Source:
It can be observed that this cost is less than the cost derived for BAST scheme seen earlier. However Lookup complexity of FAST is much larger than BAST, as in this scheme the data structures maintaining the mapping information are not simple, due to associativity of data and log blocks. Therefore for doing a lookup operation all the log blocks need to be searched because in the mapping table the index does not indicate the logical page number, but instead it indicates the physical page number and the value stored at that index entry indicate the logical page number. Hence for lookup of a logical page number linear search is performed, a time consuming operation. For example if the capacity of the storage flash under consideration is 4GB, the block size is 128KB, the page size is 2KB, and the number of log blocks is 320 (1% of the entire space). Considering, 64 pages per block, it has to examine total 64\*320 entries in worst case, if it has to examine mapping information of all log blocks. Considering the controller speed as 100 Mhz, and examining an entry suppose takes 3 cycles, load compare and increment, finding the location of a page will require 600µs, which is 3 times longer than write latency of a NAND page. The RAM requirement is less and is same as that of the BAST scheme.

Data:
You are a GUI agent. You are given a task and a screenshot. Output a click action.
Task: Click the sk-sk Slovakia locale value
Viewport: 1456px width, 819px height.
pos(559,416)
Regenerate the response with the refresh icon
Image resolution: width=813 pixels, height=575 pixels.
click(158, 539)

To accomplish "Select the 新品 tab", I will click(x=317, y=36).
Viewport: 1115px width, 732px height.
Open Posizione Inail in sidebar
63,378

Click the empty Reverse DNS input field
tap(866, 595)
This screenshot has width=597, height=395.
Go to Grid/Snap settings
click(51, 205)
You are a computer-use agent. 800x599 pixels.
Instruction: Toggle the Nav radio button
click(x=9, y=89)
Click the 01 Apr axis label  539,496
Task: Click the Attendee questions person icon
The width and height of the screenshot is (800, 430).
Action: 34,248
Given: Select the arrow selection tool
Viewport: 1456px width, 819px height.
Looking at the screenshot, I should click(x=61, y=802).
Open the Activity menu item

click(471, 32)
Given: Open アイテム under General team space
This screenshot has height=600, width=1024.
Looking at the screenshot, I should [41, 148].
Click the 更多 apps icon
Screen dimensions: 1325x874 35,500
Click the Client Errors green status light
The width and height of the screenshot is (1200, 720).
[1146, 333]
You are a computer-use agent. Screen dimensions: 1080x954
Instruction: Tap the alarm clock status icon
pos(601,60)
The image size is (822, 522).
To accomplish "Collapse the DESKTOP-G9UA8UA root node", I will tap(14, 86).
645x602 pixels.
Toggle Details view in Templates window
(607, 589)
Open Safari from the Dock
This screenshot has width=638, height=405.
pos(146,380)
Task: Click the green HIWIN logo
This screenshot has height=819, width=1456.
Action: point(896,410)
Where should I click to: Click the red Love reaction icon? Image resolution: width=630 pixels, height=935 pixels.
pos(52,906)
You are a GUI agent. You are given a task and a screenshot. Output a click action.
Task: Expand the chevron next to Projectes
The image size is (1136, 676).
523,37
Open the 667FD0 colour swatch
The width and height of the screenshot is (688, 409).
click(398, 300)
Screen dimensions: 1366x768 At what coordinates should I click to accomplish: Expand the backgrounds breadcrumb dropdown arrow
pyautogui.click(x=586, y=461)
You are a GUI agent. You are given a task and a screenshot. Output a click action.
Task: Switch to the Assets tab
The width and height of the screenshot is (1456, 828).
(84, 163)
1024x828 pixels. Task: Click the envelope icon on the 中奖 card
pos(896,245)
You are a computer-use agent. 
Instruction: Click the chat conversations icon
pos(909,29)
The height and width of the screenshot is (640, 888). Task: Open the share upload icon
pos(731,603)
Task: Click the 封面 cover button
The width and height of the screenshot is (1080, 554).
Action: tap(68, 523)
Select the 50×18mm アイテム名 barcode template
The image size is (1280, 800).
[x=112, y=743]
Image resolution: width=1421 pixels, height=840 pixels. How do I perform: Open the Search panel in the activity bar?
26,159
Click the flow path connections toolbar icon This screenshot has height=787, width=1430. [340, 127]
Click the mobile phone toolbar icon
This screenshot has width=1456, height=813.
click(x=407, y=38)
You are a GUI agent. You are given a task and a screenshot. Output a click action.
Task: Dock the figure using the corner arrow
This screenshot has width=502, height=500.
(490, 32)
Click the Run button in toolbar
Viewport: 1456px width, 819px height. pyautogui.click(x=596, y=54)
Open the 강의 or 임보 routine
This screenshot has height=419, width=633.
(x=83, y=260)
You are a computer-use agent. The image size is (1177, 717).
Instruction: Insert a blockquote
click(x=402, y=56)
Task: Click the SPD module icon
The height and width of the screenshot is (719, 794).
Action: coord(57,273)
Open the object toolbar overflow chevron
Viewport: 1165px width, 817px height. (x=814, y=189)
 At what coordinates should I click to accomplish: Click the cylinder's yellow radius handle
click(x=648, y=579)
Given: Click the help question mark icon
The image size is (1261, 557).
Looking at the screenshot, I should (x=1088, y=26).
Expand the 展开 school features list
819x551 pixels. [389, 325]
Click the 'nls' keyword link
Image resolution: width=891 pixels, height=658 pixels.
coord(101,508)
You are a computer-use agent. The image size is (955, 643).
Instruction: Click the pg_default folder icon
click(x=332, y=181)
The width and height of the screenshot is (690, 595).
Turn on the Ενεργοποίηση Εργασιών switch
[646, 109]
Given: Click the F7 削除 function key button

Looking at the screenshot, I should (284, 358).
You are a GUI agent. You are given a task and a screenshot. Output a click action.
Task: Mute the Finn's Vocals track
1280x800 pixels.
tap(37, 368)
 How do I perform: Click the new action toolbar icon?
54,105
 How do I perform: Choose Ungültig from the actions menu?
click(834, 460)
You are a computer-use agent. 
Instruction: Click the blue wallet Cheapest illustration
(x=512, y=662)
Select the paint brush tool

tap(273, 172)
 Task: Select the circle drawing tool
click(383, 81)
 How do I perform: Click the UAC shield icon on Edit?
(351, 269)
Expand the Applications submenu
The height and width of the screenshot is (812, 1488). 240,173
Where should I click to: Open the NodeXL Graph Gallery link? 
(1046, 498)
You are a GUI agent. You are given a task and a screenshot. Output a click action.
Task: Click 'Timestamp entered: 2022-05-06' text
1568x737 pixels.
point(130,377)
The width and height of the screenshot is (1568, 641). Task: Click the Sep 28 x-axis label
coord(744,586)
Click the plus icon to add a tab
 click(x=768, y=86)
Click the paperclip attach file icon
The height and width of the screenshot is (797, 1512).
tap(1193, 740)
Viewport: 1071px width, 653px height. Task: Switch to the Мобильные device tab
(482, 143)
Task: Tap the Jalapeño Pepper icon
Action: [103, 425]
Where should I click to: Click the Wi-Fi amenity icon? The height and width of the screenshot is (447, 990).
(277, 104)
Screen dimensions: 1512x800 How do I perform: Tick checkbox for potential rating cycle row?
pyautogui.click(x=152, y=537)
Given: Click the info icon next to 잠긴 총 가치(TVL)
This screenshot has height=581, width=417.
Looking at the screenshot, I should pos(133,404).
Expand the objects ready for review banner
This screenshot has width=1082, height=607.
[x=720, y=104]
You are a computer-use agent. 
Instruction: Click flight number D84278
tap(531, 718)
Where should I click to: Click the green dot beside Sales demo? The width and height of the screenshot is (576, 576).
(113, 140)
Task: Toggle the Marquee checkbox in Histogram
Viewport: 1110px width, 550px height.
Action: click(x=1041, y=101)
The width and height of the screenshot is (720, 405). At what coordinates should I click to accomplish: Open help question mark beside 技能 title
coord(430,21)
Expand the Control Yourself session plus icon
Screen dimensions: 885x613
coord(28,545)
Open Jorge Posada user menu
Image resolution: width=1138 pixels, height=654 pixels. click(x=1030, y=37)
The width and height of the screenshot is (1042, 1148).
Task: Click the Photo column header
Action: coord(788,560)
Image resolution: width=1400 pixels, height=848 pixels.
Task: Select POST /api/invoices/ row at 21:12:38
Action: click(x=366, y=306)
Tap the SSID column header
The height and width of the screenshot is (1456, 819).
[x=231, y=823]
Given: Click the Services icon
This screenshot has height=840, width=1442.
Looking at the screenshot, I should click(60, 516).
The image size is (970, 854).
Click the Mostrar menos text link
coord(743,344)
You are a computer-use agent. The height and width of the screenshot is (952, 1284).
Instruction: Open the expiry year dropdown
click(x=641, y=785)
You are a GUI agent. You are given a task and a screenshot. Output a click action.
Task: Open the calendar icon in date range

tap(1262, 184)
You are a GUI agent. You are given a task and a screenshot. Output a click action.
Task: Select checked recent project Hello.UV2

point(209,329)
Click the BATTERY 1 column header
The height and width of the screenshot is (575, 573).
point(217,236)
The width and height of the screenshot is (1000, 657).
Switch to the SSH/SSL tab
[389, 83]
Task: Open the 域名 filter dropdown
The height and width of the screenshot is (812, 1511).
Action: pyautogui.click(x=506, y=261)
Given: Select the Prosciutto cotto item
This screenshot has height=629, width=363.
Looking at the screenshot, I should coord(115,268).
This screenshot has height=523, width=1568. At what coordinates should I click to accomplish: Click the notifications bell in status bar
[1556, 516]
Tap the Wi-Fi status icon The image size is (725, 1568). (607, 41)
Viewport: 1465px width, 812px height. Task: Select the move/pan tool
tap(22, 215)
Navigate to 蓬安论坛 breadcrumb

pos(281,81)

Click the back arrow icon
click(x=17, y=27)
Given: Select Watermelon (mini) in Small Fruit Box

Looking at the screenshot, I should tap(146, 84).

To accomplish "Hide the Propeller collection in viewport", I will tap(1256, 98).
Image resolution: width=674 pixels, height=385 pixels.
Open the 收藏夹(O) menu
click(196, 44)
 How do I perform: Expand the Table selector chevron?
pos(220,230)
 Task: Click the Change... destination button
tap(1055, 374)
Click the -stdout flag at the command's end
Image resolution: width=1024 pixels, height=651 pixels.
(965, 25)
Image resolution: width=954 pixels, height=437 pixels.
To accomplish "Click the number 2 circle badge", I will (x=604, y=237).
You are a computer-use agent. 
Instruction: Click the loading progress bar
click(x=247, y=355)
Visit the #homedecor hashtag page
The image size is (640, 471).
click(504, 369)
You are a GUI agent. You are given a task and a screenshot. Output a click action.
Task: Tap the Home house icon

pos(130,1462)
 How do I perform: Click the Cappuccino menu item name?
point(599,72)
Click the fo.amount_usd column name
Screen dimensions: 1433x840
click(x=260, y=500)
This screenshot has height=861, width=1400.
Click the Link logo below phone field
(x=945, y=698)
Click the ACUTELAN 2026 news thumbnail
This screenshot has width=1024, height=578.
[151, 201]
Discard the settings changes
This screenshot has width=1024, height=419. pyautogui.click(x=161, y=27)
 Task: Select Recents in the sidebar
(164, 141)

Exercise aim:
Decide whether each statement agrees with the FAST lookup text above, answering yes or no and quoting the words from that text that settle it.
1. The lookup complexity of FAST is lower than that of BAST.
2. In the mapping table, the index indicates the physical page number.
3. FAST requires more RAM than the BAST scheme.

Finished answer:
1. No: "Lookup complexity of FAST is much larger than BAST"
2. Yes: "the index does not indicate the logical page number, but instead it indicates the physical page number"
3. No: "The RAM requirement is less and is same as that of the BAST scheme."